将待推理的图像修改名称为非0开头的纯数字文件名，并放置于./infer_img文件夹下；将待推理图像的检测框信息JSON文件放置于./annotation/det_json文件夹下。可同时将多张图片存放于./infer_img文件下一次性全部进行推理，但需保证标注JSON文件中的image_id必须和./infer_img文件夹下的待推理图片名称相对应。

In [None]:
from mindspore import context
from src.utils.mspn_utils import compute_on_dataset, visualize


FLIP_PAIRS = [[1, 2], [3, 4], [5, 6], [7, 8], [9, 10], [11, 12], [13, 14], [15, 16]]

context.set_context(mode=context.PYNATIVE_MODE, device_id=0, device_target="GPU")

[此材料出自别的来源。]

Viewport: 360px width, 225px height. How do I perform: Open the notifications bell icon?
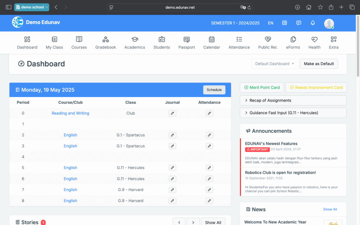(313, 23)
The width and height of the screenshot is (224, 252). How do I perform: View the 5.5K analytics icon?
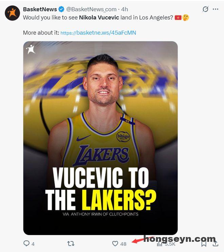click(160, 244)
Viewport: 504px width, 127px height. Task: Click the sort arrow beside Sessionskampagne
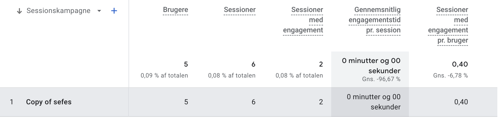(x=19, y=11)
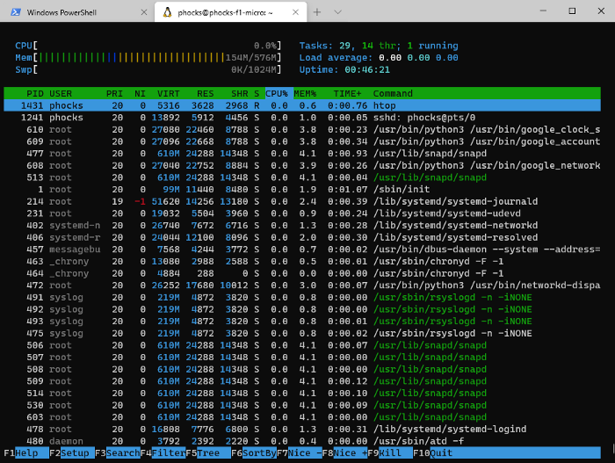Open a new tab with plus icon
The height and width of the screenshot is (463, 615).
[x=317, y=12]
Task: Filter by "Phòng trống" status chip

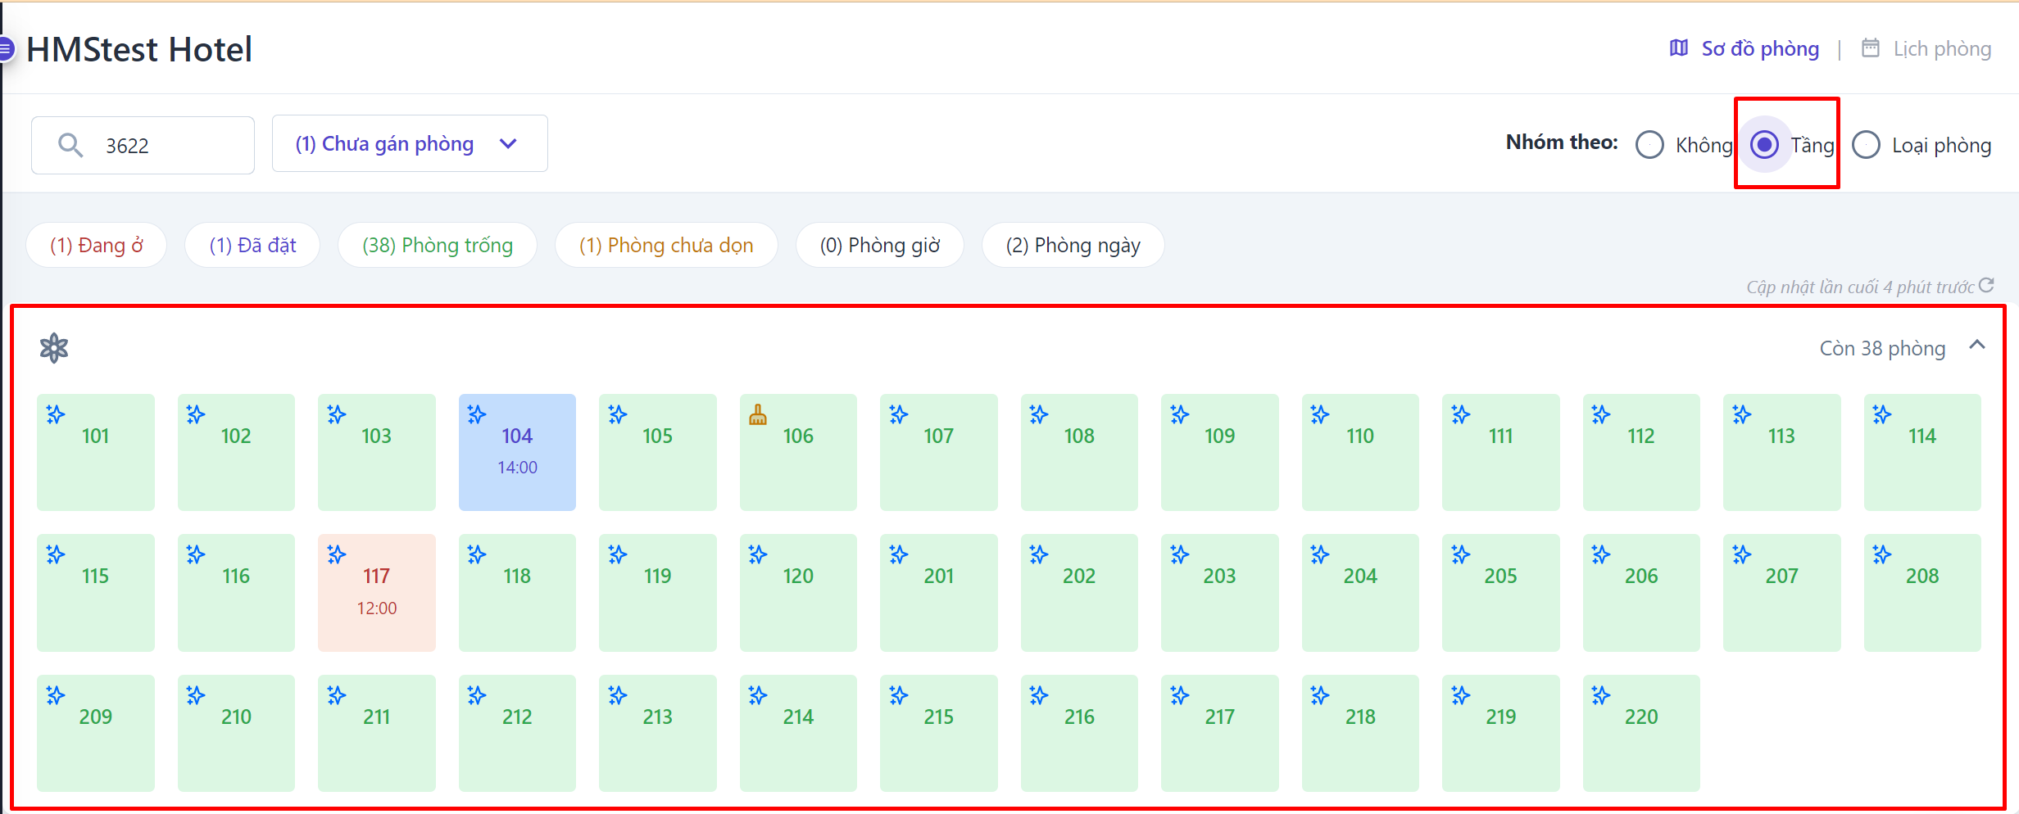Action: 438,245
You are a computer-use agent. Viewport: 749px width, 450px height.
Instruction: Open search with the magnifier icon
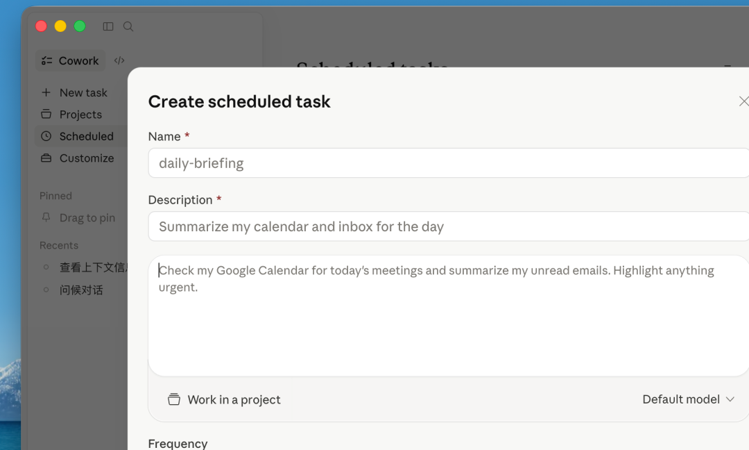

normalize = Normalize(mean=[0.406, 0.456, 0.485], std=[0.225, 0.224, 0.229])
transform = Compose([normalize, py_trans.ToTensor()])
dataset = COCODataset(data_dir="./infer_img",
                      det_file_path="./annotation/det_json/test.json",
                      keypoint_num=17,
                      flip_pairs=FLIP_PAIRS,
                      upper_body_ids=[0, 1, 2, 3, 4, 5, 6, 7, 8, 9, 10, 11, 12],
                      lower_body_ids=[11, 12, 13, 14, 15, 16],
                      input_shape=[256, 192],
                      output_shape=[64, 48],
                      stage='test'
                      )
dataloader = ds.GeneratorDataset(source=dataset,
                                 column_names=["img", "score", "center", "scale", "img_id"],
                                 shuffle=False,
                                 num_parallel_workers=4)
dataloader = dataloader.map(operations=transform, input_columns=["img"]).batch(32)

# 实例化MSPN模型
net = MSPN(total_stage_num=2,
           output_channel_num=17,
           output_shape=[64, 48],
           upsample_channel_num=256,
           online_hard_key_mining=True,
           topk_keys=8,
           coarse_to_fine=True)

# 加载预训练权重
mindspore.load_param_into_net(net, mindspore.load_checkpoint("mspn_new.ckpt"))

# 初始化模型
model = mindspore.Model(net)

# 开始评估
results = compute_on_dataset(model=model,
                             dataloader=dataloader,
                             flip_pairs=FLIP_PAIRS,
                             keypoint_num=17,
                             input_shape=[256, 192],
                             output_shape=[64, 48])
results.sort(key=lambda res: (res['image_id'], res['score']), reverse=True)
visualize(results=results,
          infer_dir="./infer_img",
          save_dir="./res_img",
          score_thre=0.7)

![Image](./images/90891_res.jpg)

## 总结

本案例对MSPN模型进行了详细的解释，向读者展现了算法从训练、评估到推理的完整流程，分析了MSPN中解决的若干问题。如需查看详细代码，可参考MindSpore Vision套件。

## 引用

[1] Wenbo Li, Zhicheng Wang, Binyi Yin, et al. Rethinking on Multi-Stage Networks for Human Pose Estimation[J]. arXiv preprint arXiv: 1901.00148v4, 2019.